- WHAT THE EXERCISE ASKS
In the listing, swap "dialog" for "window" from the line with "Cancel the Proxy server dialog" up to and including the line with "Action: point(56,105)". Write those lines out again with nothing else altered, and leave the pictures out.

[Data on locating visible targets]
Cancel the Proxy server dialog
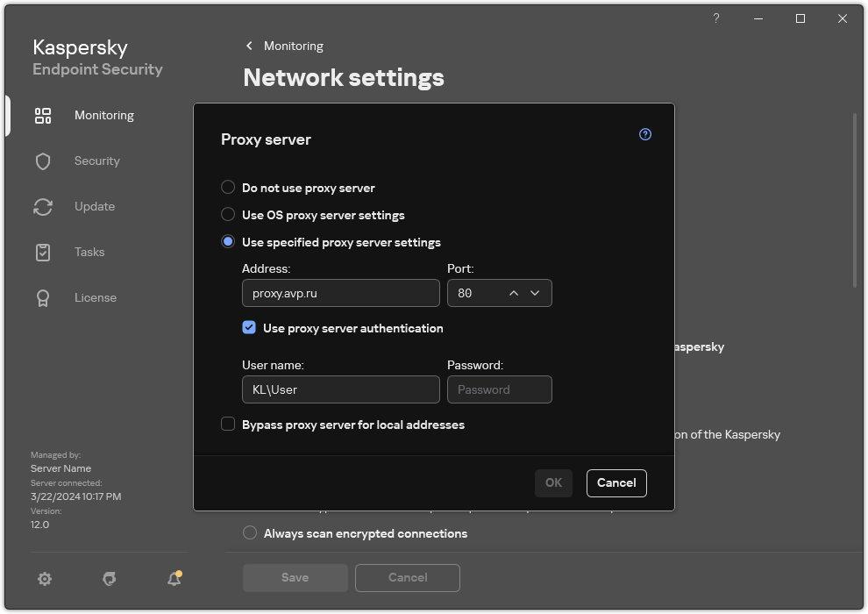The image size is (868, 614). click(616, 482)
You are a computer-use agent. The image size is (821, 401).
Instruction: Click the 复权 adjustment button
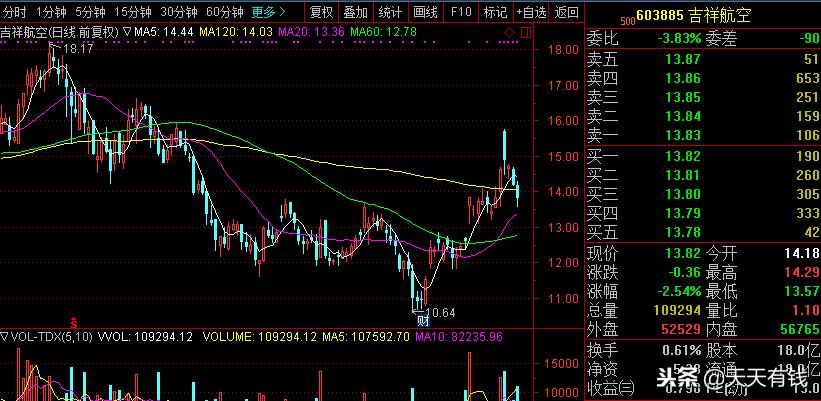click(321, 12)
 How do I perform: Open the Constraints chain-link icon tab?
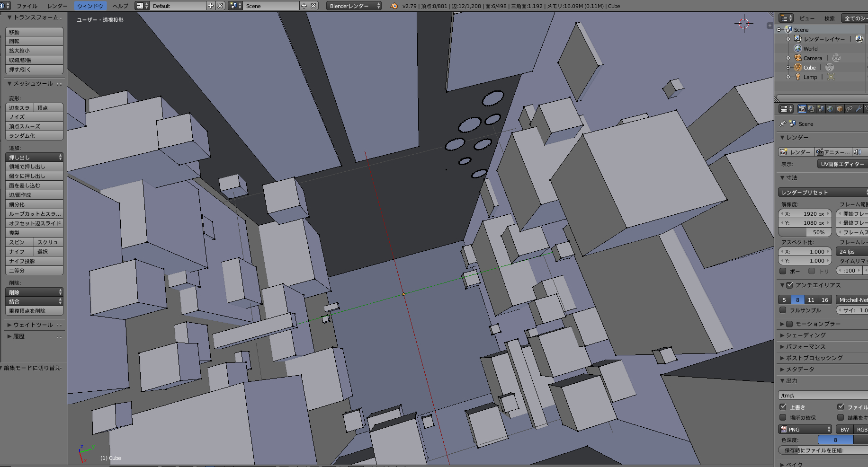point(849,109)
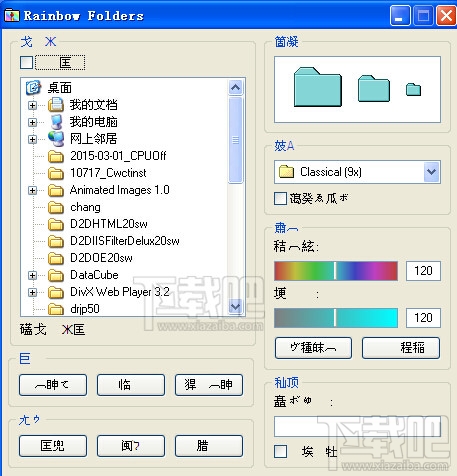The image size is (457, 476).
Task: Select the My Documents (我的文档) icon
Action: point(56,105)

--

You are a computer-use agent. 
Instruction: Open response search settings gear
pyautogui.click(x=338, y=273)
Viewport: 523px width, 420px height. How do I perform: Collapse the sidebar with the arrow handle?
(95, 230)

- THE COMPLETED TASK
Cancel the Proxy server window
The image size is (868, 614). click(616, 482)
You are a computer-use agent. The image size is (821, 401).
Instruction: Click the 复权 adjustment button
click(321, 12)
 How do I perform: Open the Constraints chain-link icon tab?
point(849,109)
The image size is (457, 476).
Task: Select the My Documents (我的文档) icon
Action: point(56,105)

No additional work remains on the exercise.